◆ **What is needed**: Print the entries exactly; skip the pictures.

+++

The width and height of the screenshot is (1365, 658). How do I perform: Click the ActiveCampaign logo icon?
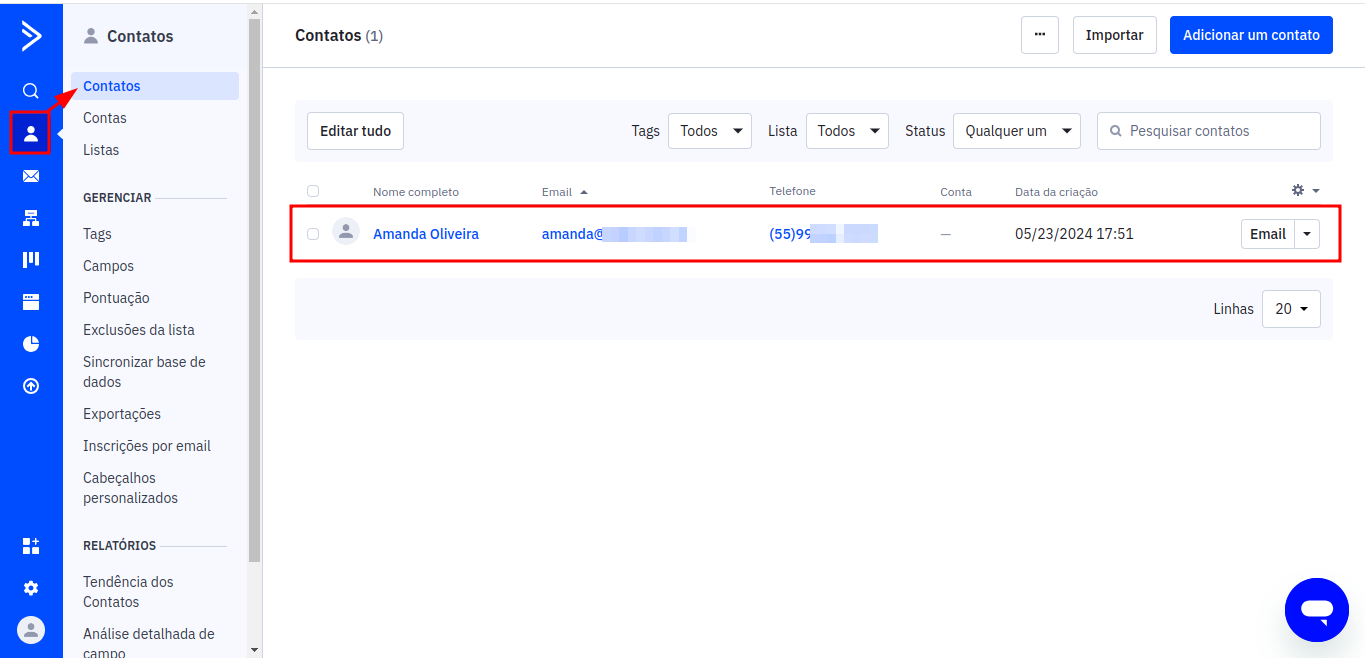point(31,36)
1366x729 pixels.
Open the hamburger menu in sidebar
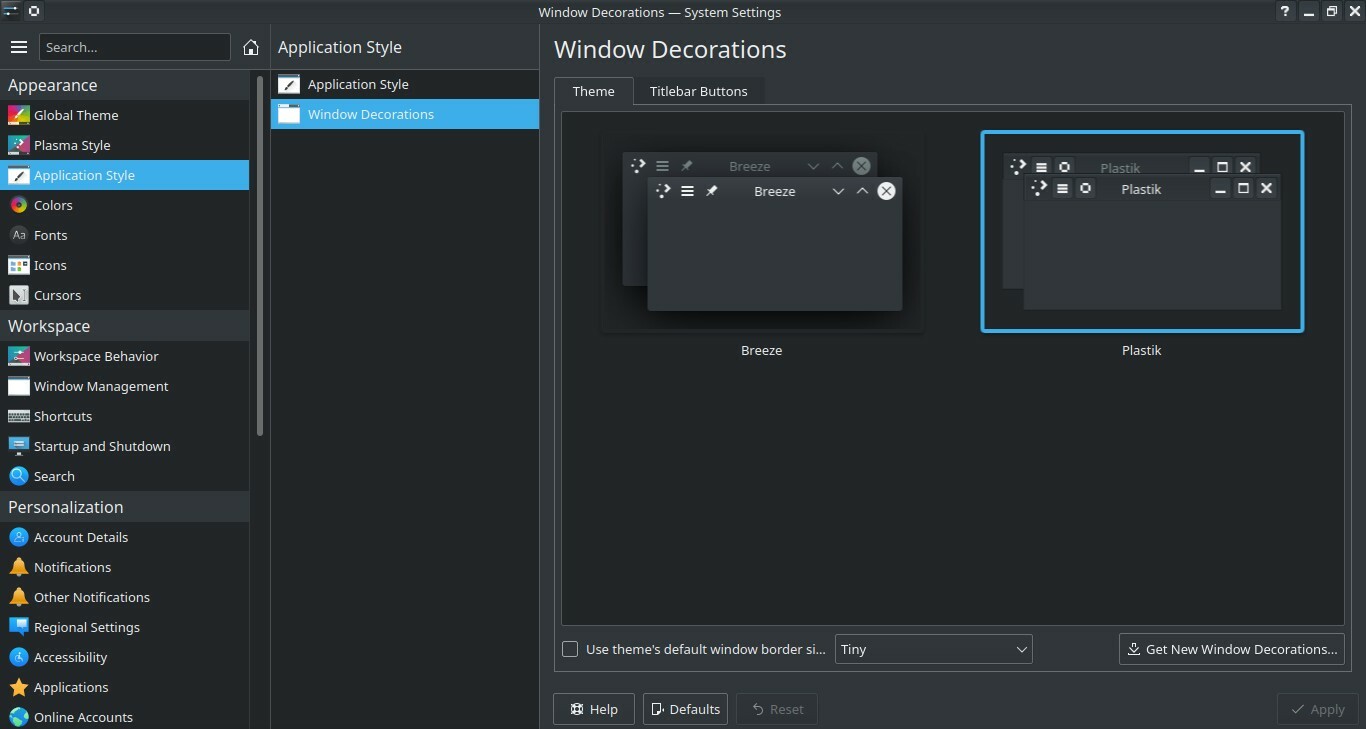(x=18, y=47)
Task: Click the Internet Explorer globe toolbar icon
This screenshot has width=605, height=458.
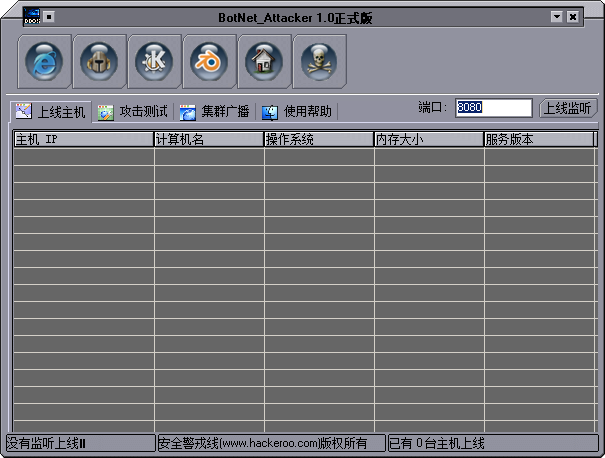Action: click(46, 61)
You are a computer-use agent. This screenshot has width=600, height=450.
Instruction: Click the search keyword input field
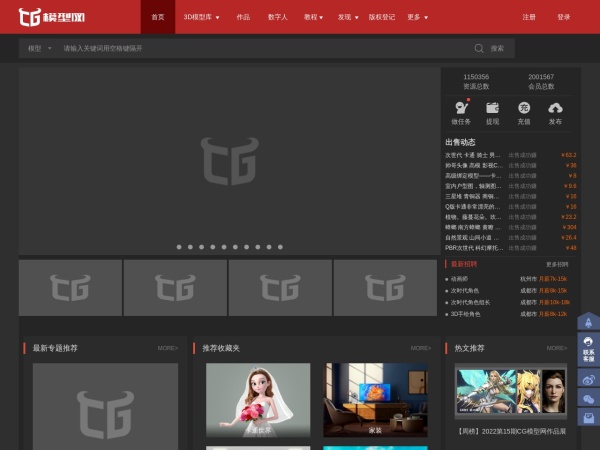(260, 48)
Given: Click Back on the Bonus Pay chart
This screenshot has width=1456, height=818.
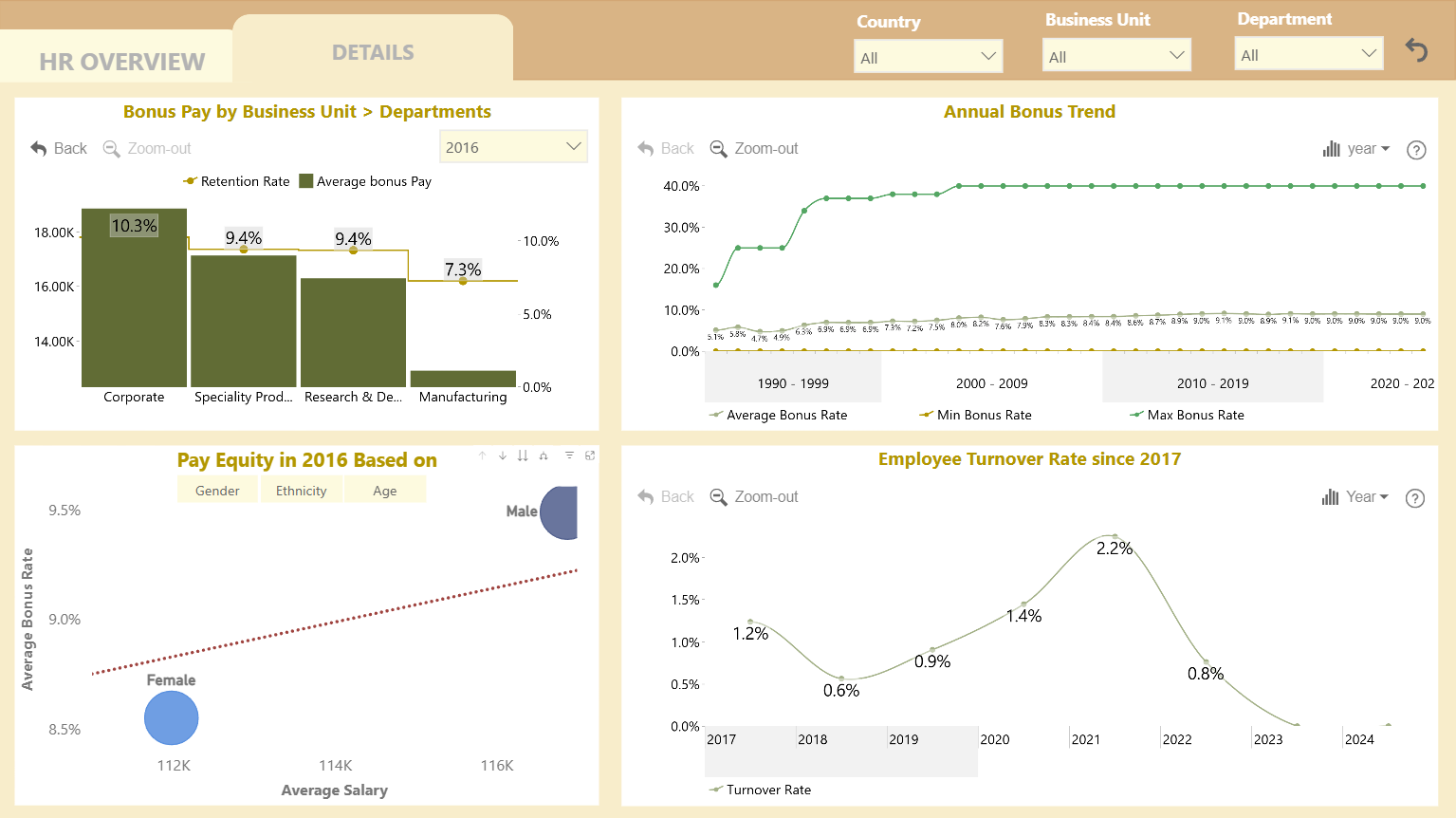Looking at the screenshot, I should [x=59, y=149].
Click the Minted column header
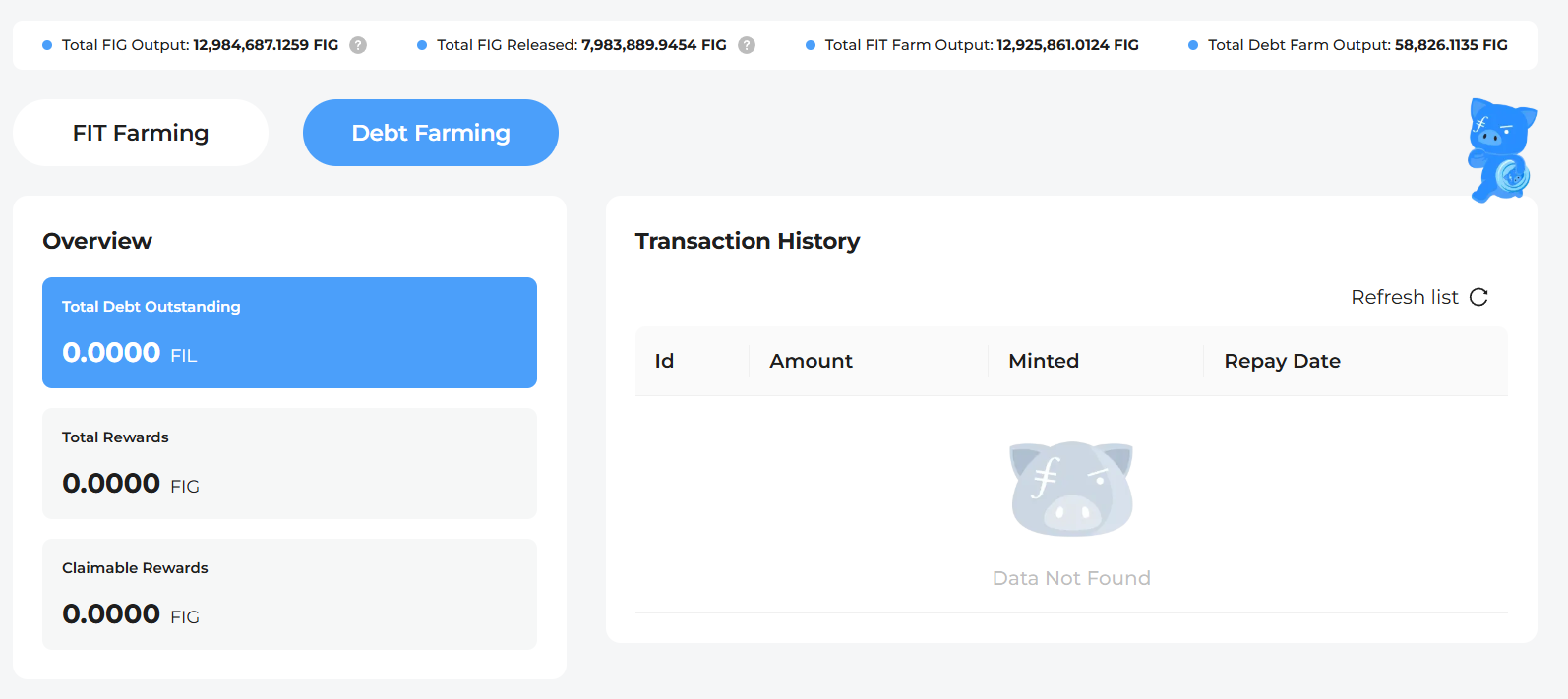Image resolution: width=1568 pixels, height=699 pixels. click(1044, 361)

+++

◆ **Written answer**:
The width and height of the screenshot is (1365, 658). How do I perform: Click the ActiveCampaign logo icon?
point(31,36)
1366x729 pixels.
Open the hamburger menu in sidebar
(x=18, y=47)
Task: Click the Internet Explorer globe toolbar icon
This screenshot has width=605, height=458.
Action: click(46, 61)
You are a computer-use agent. This screenshot has width=600, height=450.
Instruction: Click the search keyword input field
(260, 48)
Given: Click Back on the Bonus Pay chart
This screenshot has width=1456, height=818.
Looking at the screenshot, I should [x=59, y=149].
Click the Minted column header
Image resolution: width=1568 pixels, height=699 pixels. click(1044, 361)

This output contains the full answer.